Le patron de SiPearl fait partie de ceux qui excluent l’hypothèse d’un bouleversement de la stratégie d’ARM. « L’architecture ARM est incontournable et Nvidia se tirerait une balle dans le pied s’il y touchait. Le cas général reste que les architectures ARM et Nvidia se complètent », estime-t-il, en évoquant les feuilles de route des supercalculateurs qui seront équipés du processeur Rhea.

Aujourd’hui gravés par TSMC à une finesse record de 7 nm et enfin vitaminés par des cœurs Neoverse pour exécuter des codes applicatifs en parallèle, les processeurs ARM se positionnent en effet avant tout dans les datacenters comme une alternative aux processeurs x86 d’Intel. Sur le papier, les serveurs à base d’ARM seront plus compacts, moins chers et au moins aussi puissants. Et puis ils tombent bien : il semble que les x86 d’Intel peinent désormais à évoluer aussi rapidement qu’ils le faisaient il y a quelques années. Il reste juste aux serveurs ARM à convaincre les entreprises qu’ils n’ont plus rien à voir avec les premiers modèles Moonshot sur lesquels HPE s’est cassé les dents en 2014-2015.

Le segment niche des supercalculateurs scientifiques mis à part, des baies de serveurs ARM sont déjà en production chez les grands fournisseurs de cloud public, comme AWS, Azure (on ignore toutefois si Microsoft se sert des machines qu’il a construites), ou encore le Français Scaleway. Toutes servent à exécuter des services ou des machines virtuelles Linux avec plus de rentabilité que les configurations x86. Une approche que Nvidia avait lui-même saluée en proposant d’adapter ses bibliothèques de calcul Cuda aux machines ARM.

L’inconnue, en revanche, est de savoir si Nvidia va réussir à vendre longtemps en parallèle des licences de puces ARM et des GPU clés-en-main, sans qu’une activité ne cannibalise l’autre. D’un côté, on veut y croire : Nvidia a parfaitement réussi à intégrer dans son catalogue les contrôleurs réseau Mellanox qu’il a rachetés l’année dernière, au point de créer une division Compute & Networking Group dédiée qui compte aujourd’hui pour près de 45 % de ses revenus. De l’autre, on n'en est pas aussi sûr : d'autres fabricants de processeurs voudraient, comme AWS et Fujitsu, décliner l'architecture ARM comme une alternative aux GPU de Nvidia.

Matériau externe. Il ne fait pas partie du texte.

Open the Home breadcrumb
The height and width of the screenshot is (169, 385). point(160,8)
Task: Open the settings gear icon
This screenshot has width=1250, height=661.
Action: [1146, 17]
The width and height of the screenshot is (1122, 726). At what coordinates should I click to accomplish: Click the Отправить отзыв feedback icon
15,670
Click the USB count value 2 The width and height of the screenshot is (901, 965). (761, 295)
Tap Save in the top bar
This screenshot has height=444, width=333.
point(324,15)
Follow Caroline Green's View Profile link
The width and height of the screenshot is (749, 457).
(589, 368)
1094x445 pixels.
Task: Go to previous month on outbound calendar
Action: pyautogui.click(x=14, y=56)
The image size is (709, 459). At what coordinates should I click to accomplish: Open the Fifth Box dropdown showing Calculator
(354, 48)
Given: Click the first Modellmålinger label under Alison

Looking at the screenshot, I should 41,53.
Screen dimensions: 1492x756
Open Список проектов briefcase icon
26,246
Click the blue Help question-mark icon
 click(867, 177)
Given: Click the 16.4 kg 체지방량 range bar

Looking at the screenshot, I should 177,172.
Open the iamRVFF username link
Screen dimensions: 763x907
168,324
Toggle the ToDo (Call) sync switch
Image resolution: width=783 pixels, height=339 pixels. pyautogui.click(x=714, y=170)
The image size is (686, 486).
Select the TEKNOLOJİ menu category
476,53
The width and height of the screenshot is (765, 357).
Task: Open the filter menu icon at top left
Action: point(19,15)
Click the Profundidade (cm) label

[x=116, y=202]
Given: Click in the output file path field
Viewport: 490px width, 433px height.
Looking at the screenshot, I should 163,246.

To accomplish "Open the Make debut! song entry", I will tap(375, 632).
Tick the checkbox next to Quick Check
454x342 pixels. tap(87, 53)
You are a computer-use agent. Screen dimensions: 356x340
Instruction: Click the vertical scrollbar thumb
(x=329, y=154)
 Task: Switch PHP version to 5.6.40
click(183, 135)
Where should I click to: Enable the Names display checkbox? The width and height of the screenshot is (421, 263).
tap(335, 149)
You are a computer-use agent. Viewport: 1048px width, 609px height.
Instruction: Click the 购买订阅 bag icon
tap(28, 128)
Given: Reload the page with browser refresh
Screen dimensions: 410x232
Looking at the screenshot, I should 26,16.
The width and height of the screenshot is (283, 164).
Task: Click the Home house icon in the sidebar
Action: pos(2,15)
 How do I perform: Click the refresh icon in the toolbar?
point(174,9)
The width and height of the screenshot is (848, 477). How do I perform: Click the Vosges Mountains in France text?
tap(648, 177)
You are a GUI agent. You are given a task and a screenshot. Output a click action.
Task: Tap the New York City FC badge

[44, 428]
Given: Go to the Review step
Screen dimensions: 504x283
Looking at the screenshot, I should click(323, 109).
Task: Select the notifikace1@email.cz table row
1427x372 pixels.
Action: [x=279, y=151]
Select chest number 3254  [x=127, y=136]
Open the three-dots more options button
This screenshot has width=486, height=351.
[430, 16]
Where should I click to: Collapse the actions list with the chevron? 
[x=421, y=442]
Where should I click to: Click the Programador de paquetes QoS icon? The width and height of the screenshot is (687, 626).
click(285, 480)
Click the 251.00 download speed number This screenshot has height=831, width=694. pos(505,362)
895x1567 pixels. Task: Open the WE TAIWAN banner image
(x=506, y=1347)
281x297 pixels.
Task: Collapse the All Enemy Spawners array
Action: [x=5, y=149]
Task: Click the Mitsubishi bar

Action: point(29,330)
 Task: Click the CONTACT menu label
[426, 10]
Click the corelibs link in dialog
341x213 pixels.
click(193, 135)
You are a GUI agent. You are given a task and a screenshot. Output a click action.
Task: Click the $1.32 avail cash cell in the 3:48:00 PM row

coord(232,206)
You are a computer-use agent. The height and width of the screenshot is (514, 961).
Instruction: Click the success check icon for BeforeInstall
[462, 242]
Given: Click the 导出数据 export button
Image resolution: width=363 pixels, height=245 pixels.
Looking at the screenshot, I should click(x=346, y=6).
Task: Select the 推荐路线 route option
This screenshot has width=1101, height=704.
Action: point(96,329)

« L’EPI – le consortium européen qui est à l’initiative de notre Rhea – planche aussi sur des projets d’accélérateurs alternatifs, notamment à base de Risc-V. Mais cela ne signifie pas qu’ils concurrenceront les GPU de Nvidia. Outre le fait que ces composants ne seront pas prêts avant des années, ils adressent d’autres fonctions, d’autres besoins », estime Philippe Notton.

« Vouloir opposer les GPU propriétaires de Nvidia à des processeurs dont les licences sont ouvertes à tous, qu’il s’agisse d’ARM ou de Risc-V, rappelle un peu trop l’histoire de l’opposition entre Windows et Linux. À la fin, on se rend compte que les deux cohabitent parfaitement », conclut-il.